Massive sized survival datasets are becoming increasingly prevalent with the development of the healthcare industry. Such datasets pose computational challenges unprecedented in traditional survival analysis use-cases. A popular way for coping with massive datasets is downsampling them to a more manageable size, such that the computational resources can be afforded by the researcher. Cox proportional hazards regression has remained one of the most popular statistical models for the analysis of survival data to-date. This work addresses the settings of right censored and possibly left truncated data with rare events, such that the observed failure times constitute only a small portion of the overall sample. We propose Cox regression subsampling-based estimators that approximate their full-data partial-likelihood-based counterparts, by assigning optimal sampling probabilities to censored observations, and including all observed failures in the analysis. Asymptotic properties of the proposed estimators are established under suitable regularity conditions, and simulation studies are carried out to evaluate the finite sample performance of the estimators. We further apply our procedure on UK-biobank colorectal cancer genetic and environmental risk factors.

 

·         Malgorzata Bogdan, Wroclaw U. of Science and Technology

 

Ghost Quantitative Trait Loci and hotspots: What might happen if the signal is not sparse?

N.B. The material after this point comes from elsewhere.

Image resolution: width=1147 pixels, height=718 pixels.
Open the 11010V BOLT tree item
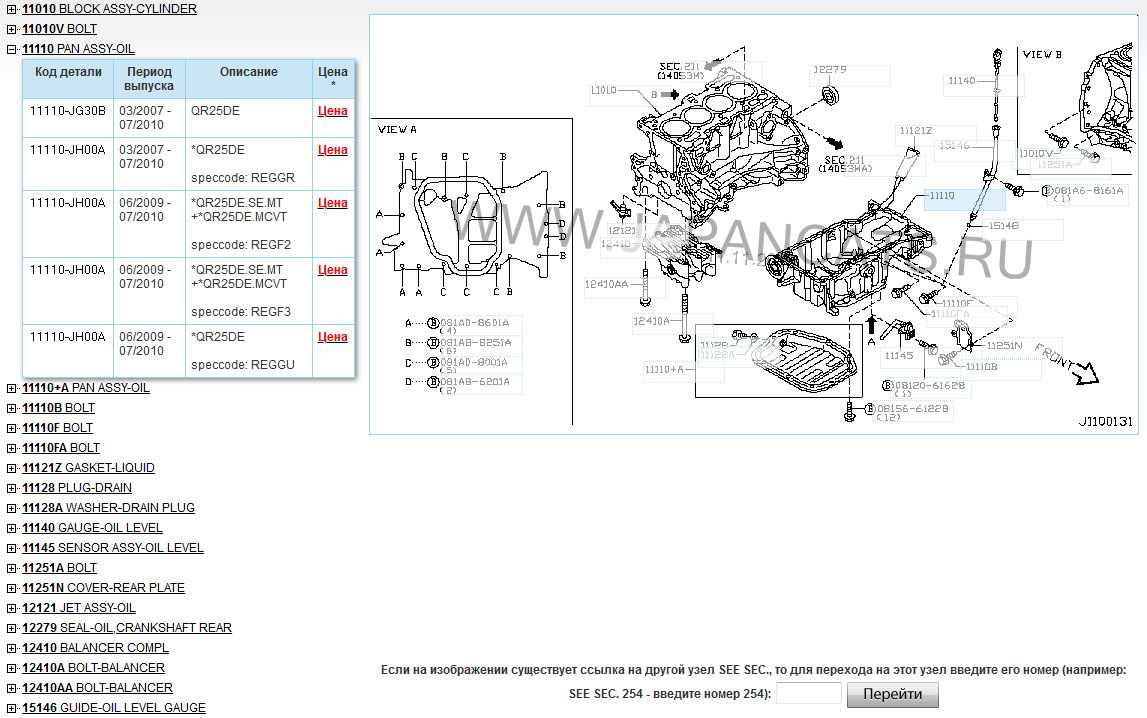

Ghost quantitative trait loci (QTL) are the false discoveries in QTL mapping that arise due to the “accumulation” of the polygenic effects, uniformly distributed over the genome. The locations of ghost QTL depend on a specific sample correlation structure determined by the genotypes at all loci and have a tendency to replicate when the same genotypes are used to study multiple QTL, e.g. using recombinant inbred lines or studying the expression QTL. In this case, the ghost QTL phenomenon can lead to false hotspots, where multiple QTL show apparent linkage to the same locus. We illustrate the problem using the classic backcross design and propose a solution based on the extended mixed effect model, where the random effects are allowed to have a nonzero mean. We provide formulas for estimating the thresholds for the corresponding t-test statistics and use them in the stepwise selection strategy, which allows for a simultaneous detection of several QTL. We report the results of extensive simulation studies which illustrate that our approach can eliminate ghost QTL/false hotspots, while preserving a high power of true QTL detection. This is a joint work with Jonas Wallin (Lund University), Piotr Szulc (University of Wroclaw), Rebecca Doerge (CMU) and David Siegmund (Stanford).

 

 

 

·         Gil Kur, MIT

 

On the Minimal Error of Empirical Risk Minimization

In recent years, highly expressive machine learning models, i.e. mod- els that can express rich classes of functions, are becoming more and more commonly used due their success both in regression and classifica- tion tasks, such models are deep neural nets, kernel machines and more. From the classical theory statistics point of view (the minimax theory), rich models tend to have a higher minimax rate, i.e. any estimator must have a high risk (a “worst case scenario” error). Therefore, it seems that for modern models the classical theory may be too conservative and strict.

In this talk, we consider the most popular procedure for regression task, that is Empirical Risk Minimization with squared loss (ERM) and we shall analyze its minimal squared error both in the random and the fixed design settings, under the assumption of a convex family of functions. Namely, the minimal squared error that the ERM attains on estimating any function in our class in both settings. In the fixed design setting, we show that the error is governed by the global complexity of the entire class. In contrast, in random design, the ERM may only adapt to simpler models if the local neighborhoods around the regression function are nearly as complex as the class itself, a somewhat counter-intuitive conclusion. We provide sharp lower bounds for performance of ERM for both Donsker and non-Donsker classes. This talk is based on joint work with Alexander Rakhlin.